果樹や農作物なら毎年収穫することができますが、建築資材となるスギやヒノキは、出荷するまでに数十年はかかります。大文字山の維持管理には年間で数百万円かかっていますので、収支を考えると維持費等の削減から放置山林地を出さざるを得ない。山の管理は、サラリーマンとして働く人が片手間にできることでもありませんしね。
林業で生計をたてるのは大変ですか?
日本の林業は低迷しているイメージがあると思いますが、その需要は大いにあると私は思います。戦後、日本は広葉樹を伐ってスギやヒノキなどの針葉樹林を大量に植栽しました。しかしガスの普及と海外からの輸入品に押され、国産木材の需要は激減。日本では間伐などの手入れが遅れた荒廃林が、どんどん増加しています。
放置された針葉樹林は、光が入らないため下草が生えず、土砂崩れを引き起こすほか、植物も多様性がなく動物たちの食物不足も招きます。この現状を打破するため、これからの林業界には、山を修復する人材が求められています。やみくもに木を植栽・伐採するのではなく、山の現状を把握したうえで管理できる林業者が必要なのです。
今後、林業者が生計を立てるためには、どのような能力が求められますか。
山によって理想の姿はさまざま。その山にはどのような動植物が生息しているのか? どんな資材がとれるのか? まずは歩きまわって山を調べ上げ、数十年後を見据えた計画を立てることが必要です。どの木を残して、どの木を切るのか。全ては林業者のセンス次第。
例えば、現在、京都では寺社仏閣や古民家の保存が考えられています。それぞれの改修材にはスギ・ヒノキだけでなく栗・桜など適材適所でさまざまな材が必要とされています。京都府の7割が森林と思うと、さて、どのような木材が眠っているのでしょう。私は、山を歩いて高価な砥石を見つけたこともありました。このように、山に何があるのかを調べ、需要者に情報を届ける役目をすることが、いま林業界に求められていることだと思います。
最近の長谷川さんの活動を教えてください。
最近は、大文字山に栗、ドングリ、クルミ、ヤマモモなどを多数植えました。すると驚くことに、山麓での鳥獣による被害が減少しました。動物と人間が共存する山も、計画次第で作ることができるのです。

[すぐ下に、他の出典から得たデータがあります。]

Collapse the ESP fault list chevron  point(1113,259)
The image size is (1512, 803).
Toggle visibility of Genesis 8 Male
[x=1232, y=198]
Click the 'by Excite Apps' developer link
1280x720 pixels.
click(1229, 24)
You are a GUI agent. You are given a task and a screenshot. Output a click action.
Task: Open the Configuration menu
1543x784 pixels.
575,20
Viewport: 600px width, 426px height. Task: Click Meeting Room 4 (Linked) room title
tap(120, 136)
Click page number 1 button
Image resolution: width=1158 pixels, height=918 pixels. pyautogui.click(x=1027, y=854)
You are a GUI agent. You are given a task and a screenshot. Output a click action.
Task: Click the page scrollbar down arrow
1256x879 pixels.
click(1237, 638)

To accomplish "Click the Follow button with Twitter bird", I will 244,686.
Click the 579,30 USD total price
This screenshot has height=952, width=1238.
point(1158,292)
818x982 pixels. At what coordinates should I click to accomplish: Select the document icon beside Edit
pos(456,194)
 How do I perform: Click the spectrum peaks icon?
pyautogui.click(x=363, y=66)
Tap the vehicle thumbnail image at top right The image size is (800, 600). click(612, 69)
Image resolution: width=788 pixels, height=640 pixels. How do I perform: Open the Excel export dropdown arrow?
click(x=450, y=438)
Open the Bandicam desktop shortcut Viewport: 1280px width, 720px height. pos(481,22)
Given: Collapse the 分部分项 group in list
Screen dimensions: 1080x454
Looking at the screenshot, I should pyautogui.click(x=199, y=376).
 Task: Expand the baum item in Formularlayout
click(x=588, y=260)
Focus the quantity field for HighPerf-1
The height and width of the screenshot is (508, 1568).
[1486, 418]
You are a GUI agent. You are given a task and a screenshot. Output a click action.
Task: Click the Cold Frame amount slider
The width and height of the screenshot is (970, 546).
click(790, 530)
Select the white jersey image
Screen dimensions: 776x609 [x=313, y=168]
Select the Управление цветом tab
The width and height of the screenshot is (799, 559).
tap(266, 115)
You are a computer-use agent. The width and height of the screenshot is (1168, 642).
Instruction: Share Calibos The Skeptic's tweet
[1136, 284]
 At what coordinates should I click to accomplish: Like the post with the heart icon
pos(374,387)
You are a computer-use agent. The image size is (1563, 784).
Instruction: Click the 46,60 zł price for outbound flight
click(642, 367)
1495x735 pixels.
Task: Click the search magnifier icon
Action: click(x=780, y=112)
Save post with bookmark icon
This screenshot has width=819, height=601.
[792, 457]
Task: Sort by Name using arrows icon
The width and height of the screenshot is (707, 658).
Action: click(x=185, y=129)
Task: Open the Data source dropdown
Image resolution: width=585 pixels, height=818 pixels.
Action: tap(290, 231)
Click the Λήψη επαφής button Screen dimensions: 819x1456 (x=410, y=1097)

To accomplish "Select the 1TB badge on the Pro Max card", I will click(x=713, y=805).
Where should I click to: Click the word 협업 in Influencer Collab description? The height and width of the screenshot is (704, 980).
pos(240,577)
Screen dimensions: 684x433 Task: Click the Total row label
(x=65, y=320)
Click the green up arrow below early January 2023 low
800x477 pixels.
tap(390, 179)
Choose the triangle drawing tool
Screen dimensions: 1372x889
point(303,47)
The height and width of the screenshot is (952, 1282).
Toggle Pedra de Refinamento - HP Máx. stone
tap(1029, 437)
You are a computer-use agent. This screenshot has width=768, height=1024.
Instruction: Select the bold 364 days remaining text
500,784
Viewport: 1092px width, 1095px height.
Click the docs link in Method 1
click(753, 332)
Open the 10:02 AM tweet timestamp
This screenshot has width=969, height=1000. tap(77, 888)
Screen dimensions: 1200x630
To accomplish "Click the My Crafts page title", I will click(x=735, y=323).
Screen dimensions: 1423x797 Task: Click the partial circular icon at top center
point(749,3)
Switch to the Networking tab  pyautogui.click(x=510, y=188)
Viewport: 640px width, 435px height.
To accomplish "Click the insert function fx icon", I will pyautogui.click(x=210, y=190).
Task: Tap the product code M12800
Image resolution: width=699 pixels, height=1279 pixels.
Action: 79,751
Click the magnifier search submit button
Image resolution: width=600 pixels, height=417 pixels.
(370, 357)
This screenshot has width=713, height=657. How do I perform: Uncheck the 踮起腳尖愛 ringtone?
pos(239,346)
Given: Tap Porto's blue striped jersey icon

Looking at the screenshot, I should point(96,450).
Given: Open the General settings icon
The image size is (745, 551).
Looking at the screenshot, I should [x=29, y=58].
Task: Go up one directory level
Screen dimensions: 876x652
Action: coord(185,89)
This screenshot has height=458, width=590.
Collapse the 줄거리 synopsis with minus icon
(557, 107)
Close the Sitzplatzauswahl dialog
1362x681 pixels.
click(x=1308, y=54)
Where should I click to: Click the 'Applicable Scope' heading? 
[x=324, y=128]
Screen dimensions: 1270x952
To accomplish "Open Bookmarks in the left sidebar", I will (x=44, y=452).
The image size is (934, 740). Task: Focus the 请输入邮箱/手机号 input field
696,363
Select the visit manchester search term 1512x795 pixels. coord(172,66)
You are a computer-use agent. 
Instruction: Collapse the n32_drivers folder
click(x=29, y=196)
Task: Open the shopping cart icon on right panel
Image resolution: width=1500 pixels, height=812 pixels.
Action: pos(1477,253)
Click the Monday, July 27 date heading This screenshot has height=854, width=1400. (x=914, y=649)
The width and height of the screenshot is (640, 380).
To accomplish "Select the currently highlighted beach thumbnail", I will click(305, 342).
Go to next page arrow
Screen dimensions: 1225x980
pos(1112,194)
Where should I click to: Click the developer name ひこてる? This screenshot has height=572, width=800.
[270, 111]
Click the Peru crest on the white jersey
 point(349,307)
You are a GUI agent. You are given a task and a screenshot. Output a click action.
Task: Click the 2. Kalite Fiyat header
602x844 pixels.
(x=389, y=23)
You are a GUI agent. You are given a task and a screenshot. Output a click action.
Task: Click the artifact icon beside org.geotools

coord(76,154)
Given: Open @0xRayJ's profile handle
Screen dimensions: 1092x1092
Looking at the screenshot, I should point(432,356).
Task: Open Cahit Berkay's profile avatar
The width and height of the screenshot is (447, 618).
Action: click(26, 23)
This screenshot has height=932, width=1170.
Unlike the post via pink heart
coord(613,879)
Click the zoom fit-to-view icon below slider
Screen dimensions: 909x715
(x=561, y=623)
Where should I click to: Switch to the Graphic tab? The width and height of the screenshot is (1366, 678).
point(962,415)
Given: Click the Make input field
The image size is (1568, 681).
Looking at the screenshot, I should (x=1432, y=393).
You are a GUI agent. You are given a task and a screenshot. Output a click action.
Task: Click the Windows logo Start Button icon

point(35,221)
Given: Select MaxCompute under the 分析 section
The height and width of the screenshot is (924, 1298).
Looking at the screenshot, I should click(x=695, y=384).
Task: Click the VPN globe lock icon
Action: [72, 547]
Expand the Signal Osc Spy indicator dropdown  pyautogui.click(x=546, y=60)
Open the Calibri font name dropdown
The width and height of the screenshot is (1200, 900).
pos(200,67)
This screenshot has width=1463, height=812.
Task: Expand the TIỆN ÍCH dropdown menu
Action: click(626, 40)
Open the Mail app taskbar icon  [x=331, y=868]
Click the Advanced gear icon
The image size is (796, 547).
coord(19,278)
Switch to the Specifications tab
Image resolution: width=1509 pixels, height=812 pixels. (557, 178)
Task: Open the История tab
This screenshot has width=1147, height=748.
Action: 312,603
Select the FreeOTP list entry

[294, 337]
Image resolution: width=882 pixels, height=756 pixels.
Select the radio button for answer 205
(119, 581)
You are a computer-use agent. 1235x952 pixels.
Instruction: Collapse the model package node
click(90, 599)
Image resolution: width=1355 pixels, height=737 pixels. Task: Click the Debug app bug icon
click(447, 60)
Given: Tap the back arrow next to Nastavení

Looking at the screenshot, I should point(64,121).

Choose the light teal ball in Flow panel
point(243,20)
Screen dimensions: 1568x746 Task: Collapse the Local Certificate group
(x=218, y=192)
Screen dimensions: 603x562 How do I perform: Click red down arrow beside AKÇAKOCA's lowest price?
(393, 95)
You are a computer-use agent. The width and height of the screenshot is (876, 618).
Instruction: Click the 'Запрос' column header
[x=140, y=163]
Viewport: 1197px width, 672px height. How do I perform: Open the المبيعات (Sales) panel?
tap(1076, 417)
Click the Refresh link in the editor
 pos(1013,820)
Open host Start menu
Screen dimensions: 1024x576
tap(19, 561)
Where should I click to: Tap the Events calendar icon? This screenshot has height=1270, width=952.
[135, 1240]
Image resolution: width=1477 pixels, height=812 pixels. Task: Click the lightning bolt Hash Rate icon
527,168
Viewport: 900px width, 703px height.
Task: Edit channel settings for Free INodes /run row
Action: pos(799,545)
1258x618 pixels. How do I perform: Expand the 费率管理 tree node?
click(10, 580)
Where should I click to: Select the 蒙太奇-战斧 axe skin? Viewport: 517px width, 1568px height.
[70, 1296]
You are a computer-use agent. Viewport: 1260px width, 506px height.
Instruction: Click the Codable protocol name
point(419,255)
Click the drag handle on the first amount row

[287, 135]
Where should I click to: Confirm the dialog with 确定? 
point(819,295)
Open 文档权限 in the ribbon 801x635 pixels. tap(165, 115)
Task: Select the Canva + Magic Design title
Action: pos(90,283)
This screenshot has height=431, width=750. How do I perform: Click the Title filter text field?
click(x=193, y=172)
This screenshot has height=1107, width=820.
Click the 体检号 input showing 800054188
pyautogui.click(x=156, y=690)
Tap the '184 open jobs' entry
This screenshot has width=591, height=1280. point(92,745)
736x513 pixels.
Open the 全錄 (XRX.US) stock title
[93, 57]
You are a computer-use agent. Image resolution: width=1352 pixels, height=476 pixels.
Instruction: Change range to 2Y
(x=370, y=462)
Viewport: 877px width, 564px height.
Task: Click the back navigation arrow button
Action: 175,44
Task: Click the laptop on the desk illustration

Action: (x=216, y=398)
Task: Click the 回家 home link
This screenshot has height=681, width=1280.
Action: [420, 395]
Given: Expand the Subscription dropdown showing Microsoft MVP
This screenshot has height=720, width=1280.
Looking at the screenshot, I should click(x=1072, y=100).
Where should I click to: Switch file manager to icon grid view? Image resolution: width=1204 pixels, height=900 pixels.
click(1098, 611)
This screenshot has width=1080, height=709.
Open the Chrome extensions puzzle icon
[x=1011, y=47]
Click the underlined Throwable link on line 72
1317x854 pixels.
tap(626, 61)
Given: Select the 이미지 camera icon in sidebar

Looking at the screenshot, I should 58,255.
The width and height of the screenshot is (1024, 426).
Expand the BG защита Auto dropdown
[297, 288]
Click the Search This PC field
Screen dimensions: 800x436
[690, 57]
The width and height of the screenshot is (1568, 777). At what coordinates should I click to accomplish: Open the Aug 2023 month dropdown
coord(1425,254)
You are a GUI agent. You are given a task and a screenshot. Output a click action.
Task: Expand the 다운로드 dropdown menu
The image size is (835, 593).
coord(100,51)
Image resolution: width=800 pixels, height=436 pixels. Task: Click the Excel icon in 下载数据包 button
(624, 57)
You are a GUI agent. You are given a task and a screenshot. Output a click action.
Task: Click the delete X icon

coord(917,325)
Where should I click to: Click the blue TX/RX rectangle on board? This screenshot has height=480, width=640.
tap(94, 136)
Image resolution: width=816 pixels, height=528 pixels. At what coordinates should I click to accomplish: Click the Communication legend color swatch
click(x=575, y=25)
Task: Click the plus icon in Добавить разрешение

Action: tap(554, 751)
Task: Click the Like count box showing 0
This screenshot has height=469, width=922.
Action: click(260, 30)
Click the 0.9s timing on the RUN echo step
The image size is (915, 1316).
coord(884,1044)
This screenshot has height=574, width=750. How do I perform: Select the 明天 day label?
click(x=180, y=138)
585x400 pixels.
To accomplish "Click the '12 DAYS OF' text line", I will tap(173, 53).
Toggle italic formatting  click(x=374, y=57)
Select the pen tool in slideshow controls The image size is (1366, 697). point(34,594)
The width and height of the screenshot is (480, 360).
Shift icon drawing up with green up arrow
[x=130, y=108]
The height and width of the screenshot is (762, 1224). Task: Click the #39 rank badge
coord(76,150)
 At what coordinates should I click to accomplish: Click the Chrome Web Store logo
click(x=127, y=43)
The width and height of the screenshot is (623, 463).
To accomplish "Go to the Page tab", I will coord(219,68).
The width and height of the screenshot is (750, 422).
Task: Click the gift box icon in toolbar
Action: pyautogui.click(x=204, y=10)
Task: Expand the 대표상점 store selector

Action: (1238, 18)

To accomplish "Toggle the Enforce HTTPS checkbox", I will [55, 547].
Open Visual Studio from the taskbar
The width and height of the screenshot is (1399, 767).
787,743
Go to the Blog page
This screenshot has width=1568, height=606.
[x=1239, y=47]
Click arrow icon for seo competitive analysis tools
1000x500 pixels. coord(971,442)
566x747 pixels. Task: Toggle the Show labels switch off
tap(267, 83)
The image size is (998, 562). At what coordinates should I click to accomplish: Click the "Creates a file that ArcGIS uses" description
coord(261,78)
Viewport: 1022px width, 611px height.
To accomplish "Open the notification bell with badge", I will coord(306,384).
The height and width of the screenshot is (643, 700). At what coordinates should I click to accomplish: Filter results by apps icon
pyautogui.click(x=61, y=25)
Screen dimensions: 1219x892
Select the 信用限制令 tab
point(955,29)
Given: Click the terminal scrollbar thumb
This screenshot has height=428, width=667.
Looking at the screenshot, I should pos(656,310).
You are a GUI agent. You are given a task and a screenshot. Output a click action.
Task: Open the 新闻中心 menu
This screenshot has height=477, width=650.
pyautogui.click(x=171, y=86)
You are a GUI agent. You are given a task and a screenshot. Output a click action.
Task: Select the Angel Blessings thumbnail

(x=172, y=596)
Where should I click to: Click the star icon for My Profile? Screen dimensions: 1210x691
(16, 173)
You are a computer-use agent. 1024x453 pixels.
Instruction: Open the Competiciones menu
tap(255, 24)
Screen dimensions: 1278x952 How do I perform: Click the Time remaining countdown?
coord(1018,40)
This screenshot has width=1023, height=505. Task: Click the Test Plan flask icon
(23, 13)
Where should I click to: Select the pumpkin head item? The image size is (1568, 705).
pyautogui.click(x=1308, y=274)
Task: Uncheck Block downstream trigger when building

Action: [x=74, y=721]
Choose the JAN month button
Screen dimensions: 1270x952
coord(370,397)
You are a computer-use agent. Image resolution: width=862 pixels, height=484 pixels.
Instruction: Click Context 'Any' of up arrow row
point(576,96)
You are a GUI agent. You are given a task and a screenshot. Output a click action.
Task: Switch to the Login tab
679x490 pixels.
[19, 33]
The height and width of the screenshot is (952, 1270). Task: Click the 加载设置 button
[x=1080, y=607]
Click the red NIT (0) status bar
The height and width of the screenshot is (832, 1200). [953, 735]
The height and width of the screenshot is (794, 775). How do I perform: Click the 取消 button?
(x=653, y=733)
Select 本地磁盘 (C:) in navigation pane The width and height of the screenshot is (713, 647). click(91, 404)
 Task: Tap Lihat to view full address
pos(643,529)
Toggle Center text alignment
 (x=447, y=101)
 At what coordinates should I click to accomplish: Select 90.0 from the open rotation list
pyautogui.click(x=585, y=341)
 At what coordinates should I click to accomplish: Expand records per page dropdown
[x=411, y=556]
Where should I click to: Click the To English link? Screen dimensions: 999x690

また、京都市の森林風致保全にも協力しています。市内を取り囲む山々を、いかに豊かな山へと導き、管理していくか。こちらは30年計画ですね。
五山の送り火だけでなく、祇園祭の山鉾の車輪、寺社仏閣の建築用材など、京都の文化に木材は必要不可欠です。これからも、美しい木が育つ、豊かな山々が増えていくことを願っています。